Likewise, little to no steatosis has been observed in the non-neoplastic liver of explants at our institution that contain hepatocellular carcinomas with focal clear cell morphology. Glycogen storage diseases can have morphologically similar hepatic manifestations due to enzyme deficiencies resulting in defective glycogen metabolism. However, ultrastructural evaluation has localized the glycogen accumulation to the cytoplasm in Von Gierke's disease and lysosomes in Pompe's disease.23 Our ultrastructural evaluation of clear cell hepatocellular carcinoma demonstrated lipid accumulation in the cytoplasm as well as swollen mitochondria, which differed from the aforementioned conditions with respect to the nature of accumulated material as well as affected organelle.
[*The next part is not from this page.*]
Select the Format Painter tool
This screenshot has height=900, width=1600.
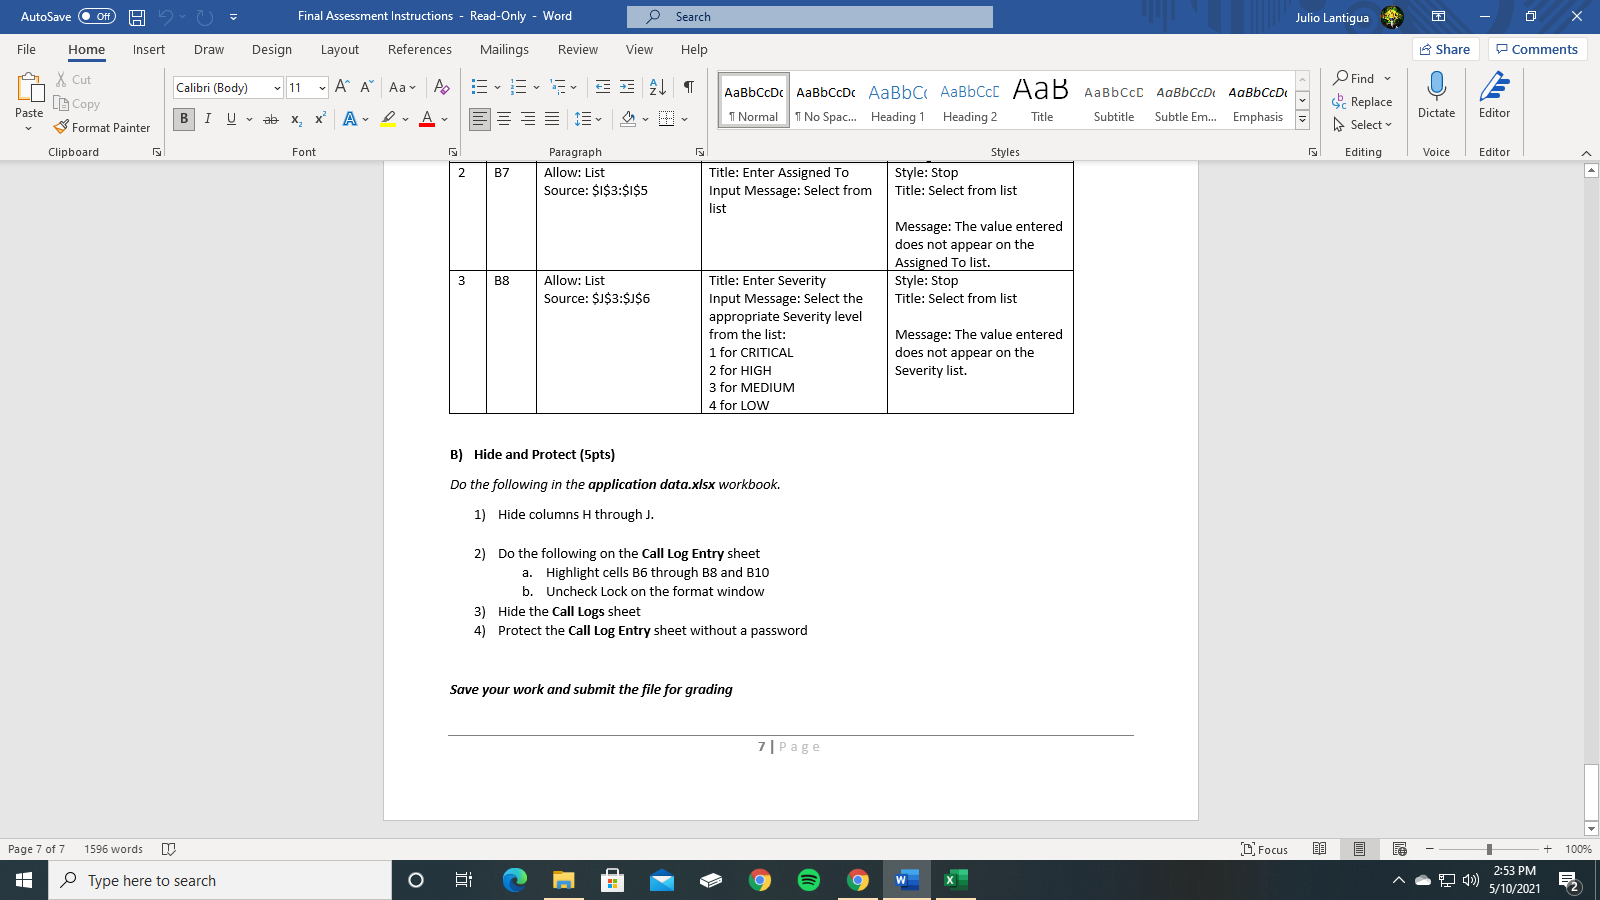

While conventional hepatocellular carcinomas generally have a poor prognosis, the prognosis of clear cell hepatocellular carcinoma is controversial. Some studies report no significant difference in prognosis as compared to conventional hepatocellular carcinoma.9 Others report later recurrence in patients with the clear cell variant,24 as well as improved survival, with survival correlating to the proportion of clear cells.6 In our case, the clear cell hepatocellular carcinoma arose in a male without a history of hepatitis C or cirrhosis, a demographic in which the prognosis is less clear.